Note that I had written all of its 450 pages before knowing if anyone would publish. I am not a Lee Child or a Ken Follett; nobody asks me – well, rarely – and I don’t “sell” like Maggie O’Farrell. The royalties on my previous seven books could pay for a week’s vacation in Portmeirion.

A Welsh cup

A foreigner might therefore consider that writing was a game of cups and that I was a cup to do it, even if it was a Welsh cup; or that I was just a third-rate writer.

I doubt that the reviewer of my second collection of stories, Who killed Emil Kreisler? (Cultured Llama, 2016), stunned by how his stories went from place to place around the world, was disturbed by the mention in my preliminary biog that I was from Wales. It was to look like nothing more than a modest launch pad.

But everyone comes from somewhere; it is still worth mentioning even if its significance is to be discussed or considered elsewhere, notably by the muggers themselves under conditions of political self-communion as they cast their long-incubated effusions upon the rest of the world in the hope of an “acceptance”, the term used by the author to designate a missive confirming the publication.

The chances of such a confirmation being accompanied by a check for fifty pounds are so small that they are not worth considering.

This is the age of the reverse “gift”, in which instead of a benefit in addition to payment, the writer in many cases receives no payment while the editor accepts the work for free.

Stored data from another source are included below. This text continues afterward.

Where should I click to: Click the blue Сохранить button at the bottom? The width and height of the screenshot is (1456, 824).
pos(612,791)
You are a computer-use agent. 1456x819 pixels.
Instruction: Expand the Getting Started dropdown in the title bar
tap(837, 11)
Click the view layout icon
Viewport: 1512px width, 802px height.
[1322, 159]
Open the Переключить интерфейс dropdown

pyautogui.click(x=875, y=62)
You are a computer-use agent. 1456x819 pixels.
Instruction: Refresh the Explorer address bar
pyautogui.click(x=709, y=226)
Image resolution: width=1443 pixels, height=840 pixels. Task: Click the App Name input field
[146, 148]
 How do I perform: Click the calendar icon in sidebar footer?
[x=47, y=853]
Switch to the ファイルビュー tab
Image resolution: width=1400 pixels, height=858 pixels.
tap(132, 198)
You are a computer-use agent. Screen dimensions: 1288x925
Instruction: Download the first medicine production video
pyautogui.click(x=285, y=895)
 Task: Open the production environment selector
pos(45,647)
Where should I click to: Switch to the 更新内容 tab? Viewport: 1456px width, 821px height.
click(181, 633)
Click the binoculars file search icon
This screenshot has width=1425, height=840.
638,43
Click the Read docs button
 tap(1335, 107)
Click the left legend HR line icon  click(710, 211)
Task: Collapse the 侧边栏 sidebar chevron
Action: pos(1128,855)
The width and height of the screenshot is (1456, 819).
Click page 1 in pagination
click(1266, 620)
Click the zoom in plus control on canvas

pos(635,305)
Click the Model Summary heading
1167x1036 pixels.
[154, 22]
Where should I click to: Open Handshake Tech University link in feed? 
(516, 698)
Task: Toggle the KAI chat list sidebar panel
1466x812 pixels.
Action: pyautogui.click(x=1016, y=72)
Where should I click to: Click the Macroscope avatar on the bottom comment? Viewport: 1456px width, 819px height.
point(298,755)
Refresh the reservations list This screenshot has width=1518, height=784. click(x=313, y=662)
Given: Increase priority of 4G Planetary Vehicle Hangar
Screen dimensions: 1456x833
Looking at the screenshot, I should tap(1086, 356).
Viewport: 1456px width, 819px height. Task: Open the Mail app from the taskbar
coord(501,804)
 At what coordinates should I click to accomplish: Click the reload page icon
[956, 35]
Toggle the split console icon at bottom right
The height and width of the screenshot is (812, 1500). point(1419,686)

Writers keep pushing rocks up like Sisyphus; but, unlike Sisyphus, they committed no other sin than the venial one of selfishness, knowing that some of the greatest writers were guilty of pride and that few readers judge them worse for it.

jazz jump

If I lose interest in publishing books, there’s always what I write as a music critic, especially these days in Jazz Review, which I have been reading since I was fourteen. My regular column there, Count Me In, is a work of unparalleled literary genius. (That’s what he says here.)

Welsh Jazz, or Jazz in Wales, is booming. I hasten to add that it is played by musicians residing in Wales or by those who cross the border for the privilege of doing so.

Anyway, there is something about the place worth proclaiming. And the border itself, of course, is meaningless; gliding along the bed of the River Wye in my part of Wales, it is also invisible.

Nigel Jarrett is a former daily journalist and winner of the Rhys Davies Award and the Templar Short Award, both for short fiction. For many years he was chief music critic of the South Wales Argus. He regularly contributes to Wales Arts Review, Arts Scene in Wales, Jazz Journal, Acumen poetry magazine, and others, and it is included in the Library of Wales’ two-volume anthology of 20th and 21st century Welsh short fiction. He lives in Monmouthshire and swims a lot.